**Document extract:**
—————

We do a sanity check if this coincides with the previous defined class, and the results are the same.

In [6]:
predictor_cols = df.columns[1:]
transformer = ReduceVIF()
scaler = preprocessing.StandardScaler()
X = scaler.fit_transform(df[predictor_cols])
# Only use 10 columns for speed in this example
X = transformer.fit_transform(X)

print(f"Remaining Features: {transformer.column_indices_kept_}")

Droppingggggg 0 with vif=3806.1152963979675
Droppingggggg 20 with vif=616.3508614719424
Droppingggggg 2 with vif=325.64131198187516
Droppingggggg 22 with vif=123.25781086343038
Droppingggggg 6 with vif=64.65479584770004
Droppingggggg 10 with vif=35.61751844352034
Droppingggggg 25 with vif=33.96063880508537
Droppingggggg 27 with vif=30.596655364834078
Droppingggggg 3 with vif=25.387829695531458
Droppingggggg 5 with vif=18.843208489973282
Droppingggggg 21 with vif=17.232376192128665
Droppingggggg 13 with vif=16.333806476471736
Droppingggggg 26 with vif=15.510661467365699
Remaining Features: [1, 4, 7, 8, 9, 11, 12, 14, 15, 16, 17, 18, 19, 23, 24, 28, 29]


We have the remaining indices, and therefore simply use numpy to subset the column indices to get back the original column names that are kept.

—————

**Data listing:**
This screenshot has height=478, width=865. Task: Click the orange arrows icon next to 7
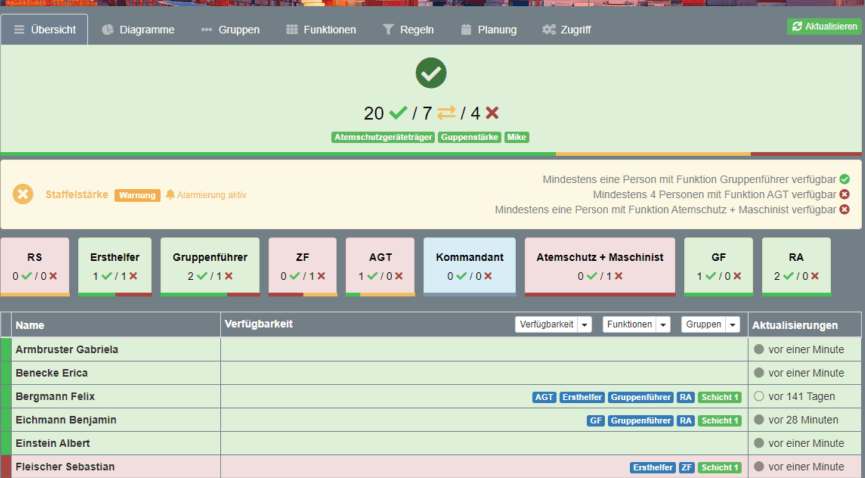click(x=444, y=113)
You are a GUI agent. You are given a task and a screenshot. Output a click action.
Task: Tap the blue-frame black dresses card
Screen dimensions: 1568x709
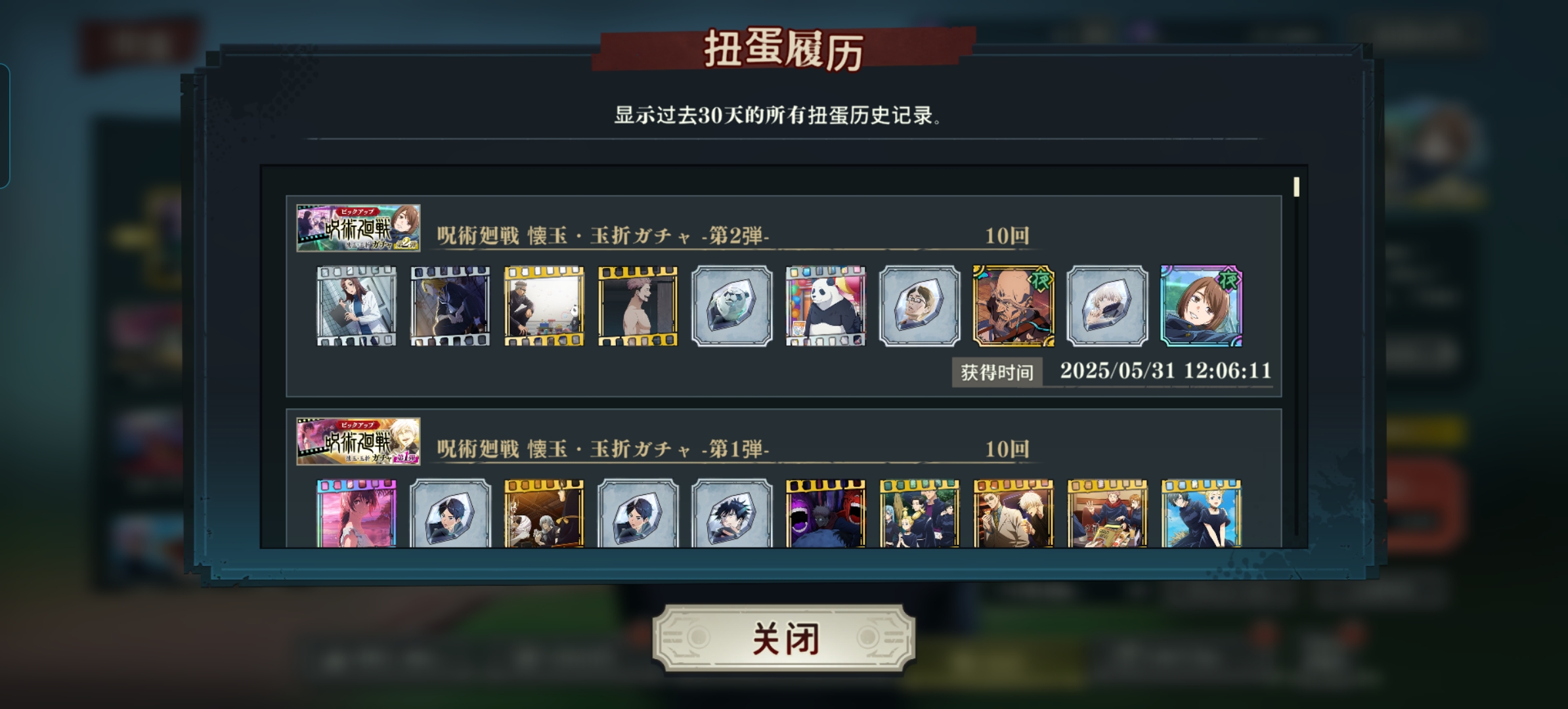tap(1201, 513)
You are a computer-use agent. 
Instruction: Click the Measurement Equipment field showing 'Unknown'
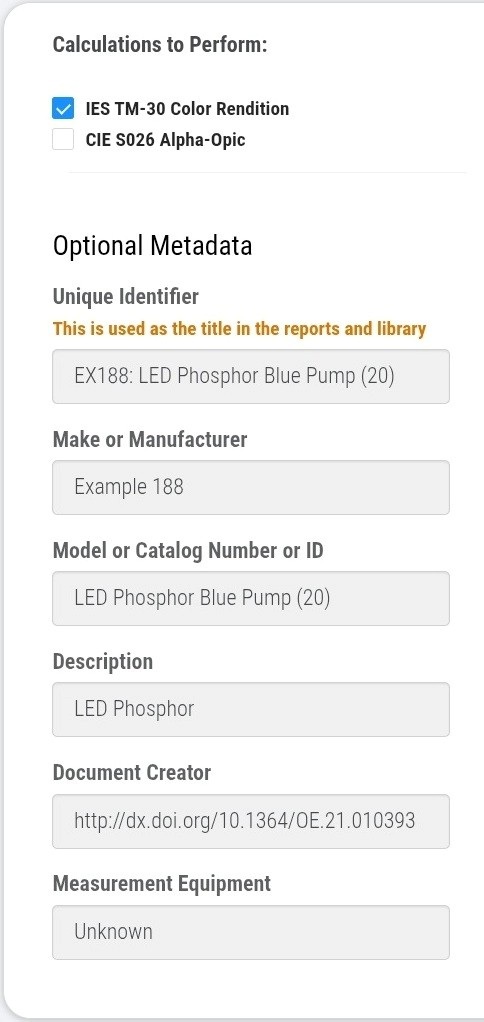[x=251, y=932]
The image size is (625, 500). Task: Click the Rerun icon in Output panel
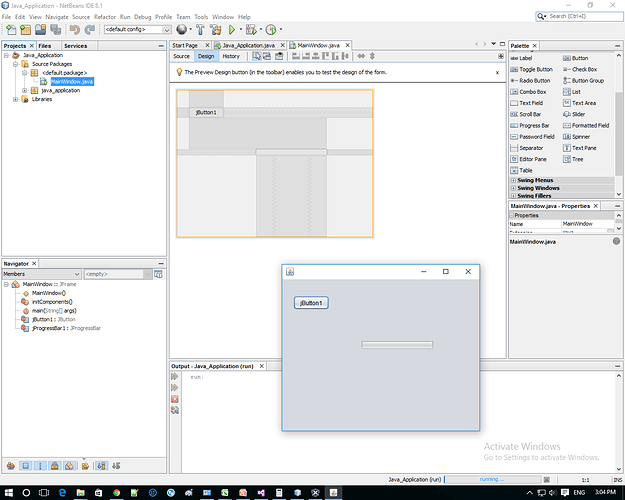click(x=175, y=376)
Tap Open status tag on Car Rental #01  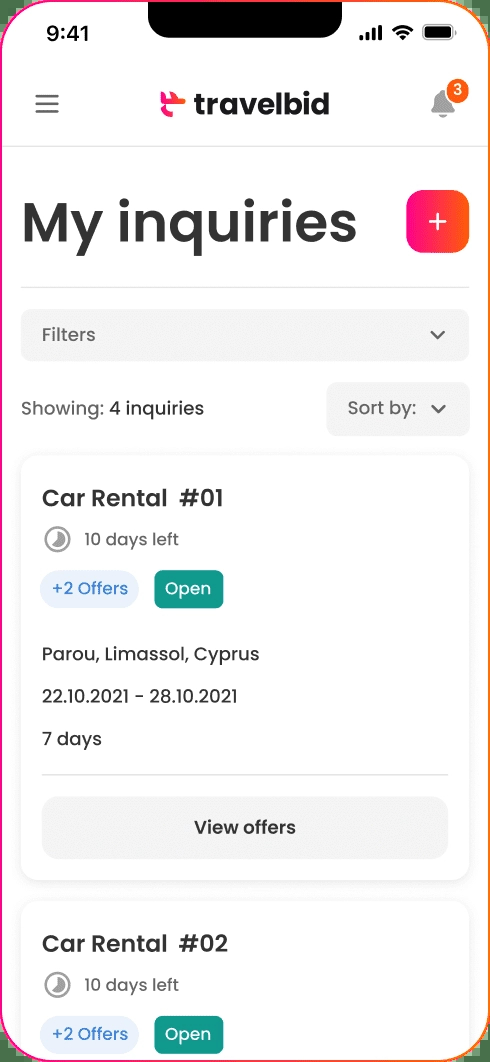click(188, 589)
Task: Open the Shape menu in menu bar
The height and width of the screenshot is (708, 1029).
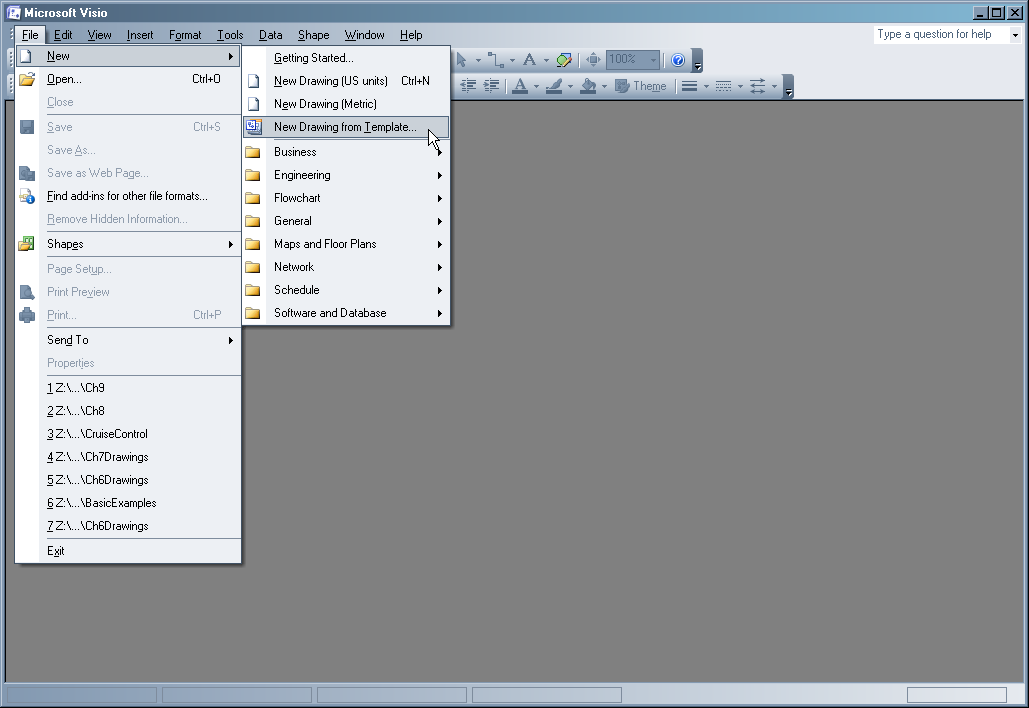Action: [x=313, y=35]
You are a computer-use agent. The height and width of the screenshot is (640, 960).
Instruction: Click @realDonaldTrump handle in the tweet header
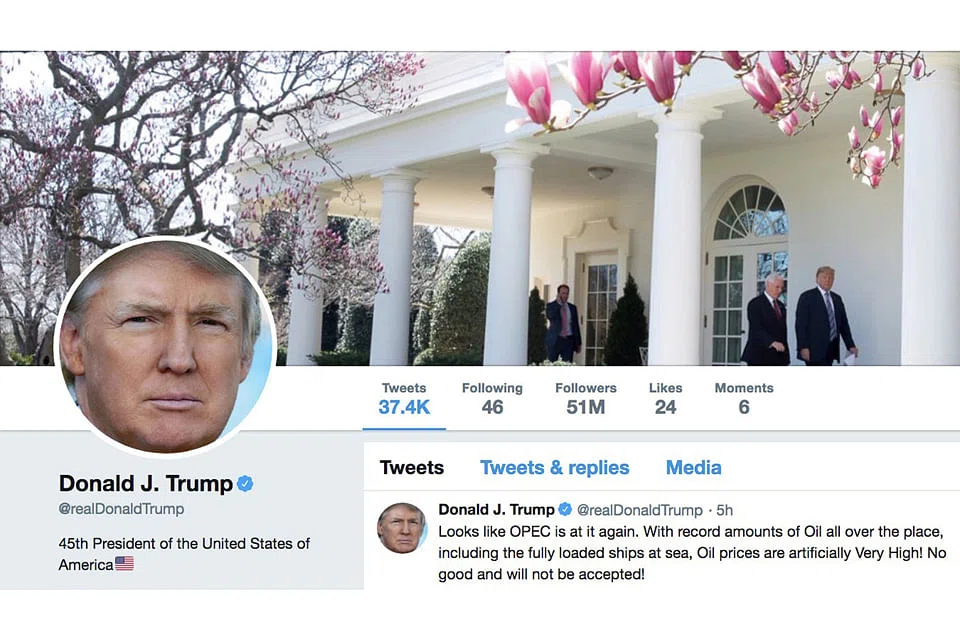click(x=640, y=510)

—————

In the notebook excerpt, list each column index that the printed output shows being dropped with a VIF greater than 100.

0, 20, 2, 22